What’s the underlying premise and ultimate goal of these tactics?

Both “social Darwinism” and the “fairness issue” are rooted in the collectivist premise that wealth is a social asset; that under economic freedom some people will unjustly seize a disproportionate “share” of “society’s” wealth, leaving others poorer; and that “society”—that is, the state—must step in and forcibly redistribute “society’s” wealth more “fairly.” This is the Democrats’ goal: to force producers to sacrifice their time, effort, and wealth for the collective— which, according to the left, rightfully owns each individual.

As Craig Biddle notes, the fundamental conflict of our age is “Individualism vs. Collectivism,” and the basic question is, “Does the individual’s life belong to him—or does it belong to the group, the community, society, or the state?”

Democrats are quite open about which side they are on. Will Republicans rise to the occasion, and draw a bright, moral battle line? Will they uphold the principle of individualism and repudiate the nonsense of collectivism?

Historically Republicans have not. In fact, they’ve done worse. They have embraced collectivism. And it appears as though they are going to do it again.

The Romney camp responded to the Democrats’ so-called “fairness” drive—an effort clearly intended to take the moral high ground—by speaking only about economics. Romney adviser Kevin Hassett called the proposed Buffet Rule “economically ignorant [and] disruptive.”
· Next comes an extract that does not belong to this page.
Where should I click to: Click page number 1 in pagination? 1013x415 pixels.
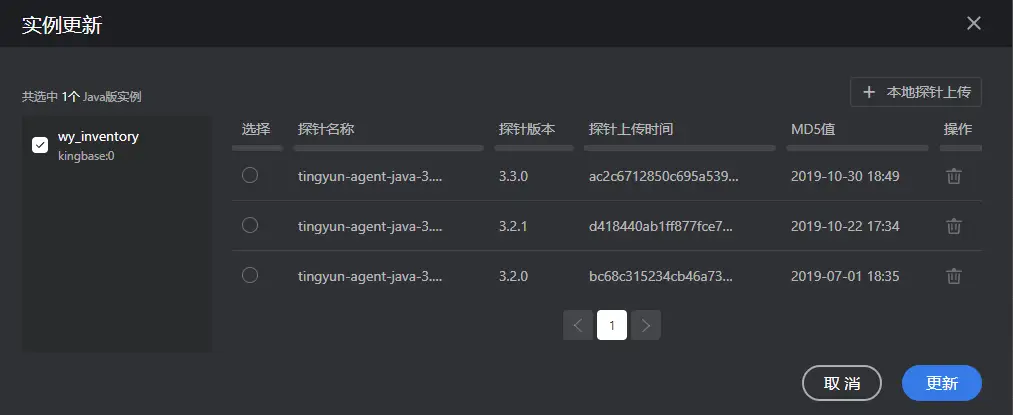pos(612,325)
Of course, such a tax would be economically damaging, but economic facts alone do not, cannot, never have, and never will motivate people to change their minds about political issues. Either Republicans are going to embrace and uphold the moral right of the “rich” to the fruits of their efforts, or they are going to lose again. They may lose in the form of Obama being re-elected or in the form of Romney being elected with an essentially Obamaesque mandate; but if Republicans do not seize the moral high ground, they will lose.

As Ayn Rand observed: “A political battle is merely a skirmish fought with muskets; a philosophical battle is a nuclear war.” The Democrats are waging nuclear war on behalf of collectivism. If Republicans want to win, they must respond in kind and embrace the true, the moral, and thus the invincible principle of individual rights.